Experiments will shortly begin at Brookhaven's Relativistic Heavy Ion Collider. While our modest expectation is that these experiments will provide data on multiparticle production in a regime where it can be confronted by QCD-based phenomenology, our boldest hope is that they will also provide insight into the properties of matter at very high energy density -- the quark-gluon plasma (QGP).

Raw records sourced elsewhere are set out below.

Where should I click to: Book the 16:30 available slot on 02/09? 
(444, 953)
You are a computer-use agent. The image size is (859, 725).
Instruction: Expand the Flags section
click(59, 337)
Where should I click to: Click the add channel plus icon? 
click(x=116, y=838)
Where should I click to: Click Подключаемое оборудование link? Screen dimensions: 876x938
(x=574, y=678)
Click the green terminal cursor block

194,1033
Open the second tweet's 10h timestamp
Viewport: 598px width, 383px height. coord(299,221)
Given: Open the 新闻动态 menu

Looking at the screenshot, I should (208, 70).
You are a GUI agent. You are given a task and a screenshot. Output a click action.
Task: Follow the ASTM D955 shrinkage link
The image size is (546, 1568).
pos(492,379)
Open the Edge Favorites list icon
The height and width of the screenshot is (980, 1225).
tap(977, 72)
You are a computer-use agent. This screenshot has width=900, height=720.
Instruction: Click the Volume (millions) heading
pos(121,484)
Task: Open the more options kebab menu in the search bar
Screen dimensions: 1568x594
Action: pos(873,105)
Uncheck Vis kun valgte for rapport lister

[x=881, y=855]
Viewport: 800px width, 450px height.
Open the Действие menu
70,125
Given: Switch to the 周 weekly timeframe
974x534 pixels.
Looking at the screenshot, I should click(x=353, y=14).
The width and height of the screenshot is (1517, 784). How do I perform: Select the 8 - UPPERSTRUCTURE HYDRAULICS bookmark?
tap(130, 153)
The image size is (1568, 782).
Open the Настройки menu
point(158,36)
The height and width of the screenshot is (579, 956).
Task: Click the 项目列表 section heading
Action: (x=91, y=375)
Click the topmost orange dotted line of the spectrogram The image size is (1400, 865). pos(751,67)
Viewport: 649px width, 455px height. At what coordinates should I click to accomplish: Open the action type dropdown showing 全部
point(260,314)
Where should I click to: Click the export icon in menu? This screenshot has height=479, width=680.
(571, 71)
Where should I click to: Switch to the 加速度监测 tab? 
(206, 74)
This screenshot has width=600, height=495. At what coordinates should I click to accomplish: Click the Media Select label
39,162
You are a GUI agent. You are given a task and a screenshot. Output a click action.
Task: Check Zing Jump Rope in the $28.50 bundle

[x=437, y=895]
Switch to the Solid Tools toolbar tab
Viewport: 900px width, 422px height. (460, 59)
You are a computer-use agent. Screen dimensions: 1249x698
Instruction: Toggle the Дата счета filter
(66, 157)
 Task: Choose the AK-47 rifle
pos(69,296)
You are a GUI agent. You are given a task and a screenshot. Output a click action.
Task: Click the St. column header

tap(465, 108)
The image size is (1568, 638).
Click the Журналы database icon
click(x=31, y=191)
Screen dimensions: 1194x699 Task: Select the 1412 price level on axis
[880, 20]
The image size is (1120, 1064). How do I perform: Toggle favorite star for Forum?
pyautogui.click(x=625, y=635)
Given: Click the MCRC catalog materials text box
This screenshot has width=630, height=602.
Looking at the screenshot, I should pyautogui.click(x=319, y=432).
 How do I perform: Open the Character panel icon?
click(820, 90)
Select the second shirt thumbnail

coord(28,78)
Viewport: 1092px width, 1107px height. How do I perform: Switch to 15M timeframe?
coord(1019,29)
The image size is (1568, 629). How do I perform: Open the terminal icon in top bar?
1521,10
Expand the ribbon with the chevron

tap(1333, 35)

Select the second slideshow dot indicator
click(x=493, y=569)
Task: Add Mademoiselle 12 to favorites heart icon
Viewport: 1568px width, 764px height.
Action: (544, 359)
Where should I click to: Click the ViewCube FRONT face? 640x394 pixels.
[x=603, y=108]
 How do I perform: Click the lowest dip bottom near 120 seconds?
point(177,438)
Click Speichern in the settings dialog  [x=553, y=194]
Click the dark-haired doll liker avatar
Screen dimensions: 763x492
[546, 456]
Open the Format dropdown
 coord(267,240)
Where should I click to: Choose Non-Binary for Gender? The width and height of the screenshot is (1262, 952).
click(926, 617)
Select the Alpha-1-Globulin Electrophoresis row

My aim is to show how a systematic program of RHIC experiments may reveal properties of quark-gluon plasma. The key features that can distinguish QGP from a nucleon-meson gas are quark deconfinement and chiral-symmetry restoration. Deconfinement makes the QGP a "plasma" capable of conducting color fields. Chiral symmetry breaking, which explains the masses of pions and other hadrons, is roughly analogous to Cooper pairing in a superconductor.
I will discuss how recent CERN and Brookhaven experiments have broadened our knowledge of the evolution of dense hadronic systems and prepared us for RHIC. I will discuss how RHIC observables can exhibit QGP properties, focusing on "J/psi suppression," "pion interferometry" and "disoriented chiral condensate" formation. This talk is intended to bridge between the recent experimental colloquium by Claude Pruneau and more-theoretical colloquium by Sasha Makhlin.